The ESA-funded CitySatAir project was established to contribute towards solving this issue and we present here the latest results and updates on the methodology. The project investigates how satellite data of atmospheric composition can be better exploited for monitoring and mapping urban air quality at scales relevant for human exposure. Focusing particularly on the nitrogen dioxide product provided by the TROPOMI instrument on the Sentinel-5P platform, we investigate different approaches for combining this data with other information such as from models, air quality monitoring stations, and low-cost sensor systems. We use two contrasting study sites, namely Madrid, Spain as an example of a large, highly polluted, and mostly cloud-free city and Oslo, Norway as an example of a smaller city with relatively low pollution levels and ubiquitous cloud cover.
For Madrid we developed an urban dispersion model able to calculate both surface concentrations of NO2 at street level and NO2 column concentrations matching the TROPOMI observations. The spatial and temporal emissions of the urban area are described with sectoral activity data, for which relevant emission factors must be assigned. When the model is calibrated against ground measurements, it is well capable of reproducing the spatial plume structures seen from space in individual overpasses. We will also show results of the inverse calculation: using TROPOMI retrievals in single or multiple overpasses to estimate the emission fields of the urban area. Once the emission fields are known, the surface concentrations can be calculated with high resolution.

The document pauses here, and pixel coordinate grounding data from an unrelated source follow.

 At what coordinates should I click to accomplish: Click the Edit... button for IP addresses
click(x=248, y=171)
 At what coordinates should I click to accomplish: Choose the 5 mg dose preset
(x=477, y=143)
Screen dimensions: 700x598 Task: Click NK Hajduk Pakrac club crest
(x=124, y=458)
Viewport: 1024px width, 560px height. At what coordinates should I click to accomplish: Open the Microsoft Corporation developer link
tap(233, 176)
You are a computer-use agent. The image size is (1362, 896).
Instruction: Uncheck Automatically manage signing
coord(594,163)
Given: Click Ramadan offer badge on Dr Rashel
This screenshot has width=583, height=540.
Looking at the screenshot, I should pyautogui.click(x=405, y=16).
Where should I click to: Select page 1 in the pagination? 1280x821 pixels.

For Oslo, we use the Sentinel-5P NO2 data in conjunction with the urban dispersion model EPISODE to bias-correct the underlying bottom-up emission dataset. The results indicate that, when the model is run with the satellite-corrected emission dataset and validated against air quality monitoring stations, the model error (RMSE) decreases for all stations by up to 20%. The updated model dataset is then used to assimilate observations from monitoring stations and low-cost sensors. In addition, we exploit the synergy of TROPOMI and EPISODE data by deriving surface NO2 data and carrying out geostatistical downscaling to provide a satellite-based surface NO2 dataset at scales relevant for human exposure.